In the mid-2000s, Mascarenhas began a mailing list with Wendell Rodricks, urging citizens to report cases of lack of waste management in Goa. She was the founding co-director the Blue Shores Prison Art Project, a prison art curriculum designed for inmates that focuses on the interrelationships between image and text. She was on the Advisory Boards of the Sunaparanta Goa Centre for the Arts and Goa Photo.

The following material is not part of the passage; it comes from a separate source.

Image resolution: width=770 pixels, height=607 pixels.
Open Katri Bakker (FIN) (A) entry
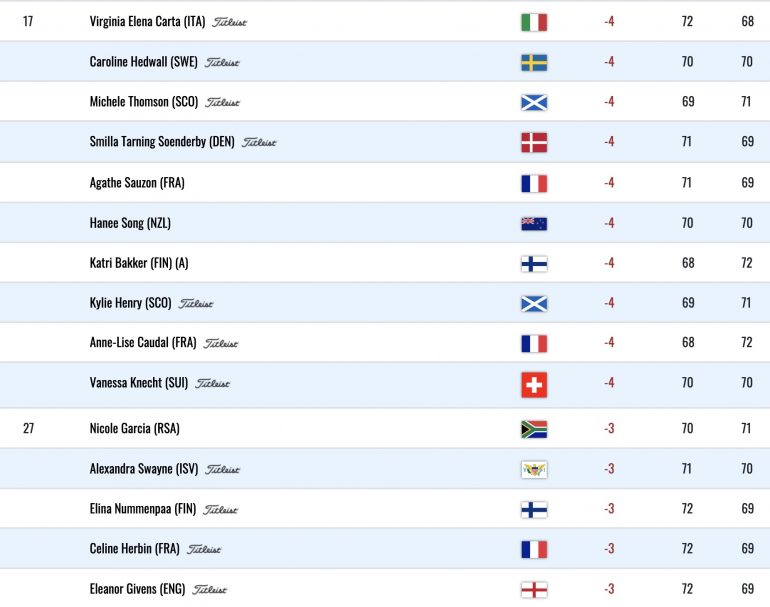pos(139,263)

In the 2010 edition of Skin, she wrote:

In its first avatar, and all its reprints, the penultimate draft of the MS of Skin was the version published by Penguin India, an accidental slip never amended for nine years, mostly because the penultimate version did fine. However, this has always been an issue I knew I would eventually want to address, given the time and the opportunity, which presented itself recently. My purpose in republishing Skin is of course to correct an error that has bothered me for a long time, like an itch. But my purpose in doing it in collaboration with Broadway and Goa,1556 is to highlight the nexus between literature and art and to promote Goa-based writers and artists/art photographers. On the cover of this edition is a painting by Ravi Kerkar. Hopefully, we will be seeing a line of books emerging from this collaboration that makes it a point to use local talent for cover art.

==Personal life==
Mascarenhas' blog described her as a "dog whisperer" and one who "sometimes masquerades as jazz singer and chef". She spent the final years of her life in Goa, from where her father originated. There she was a prominent figure in the writing circuit, and also mentored other writers through workshops and other events.

==Death==
Mascarenhas died in Goa, following a long illness on 14 July 2019. She was believed to have been suffering from cancer. She was in her late fifties.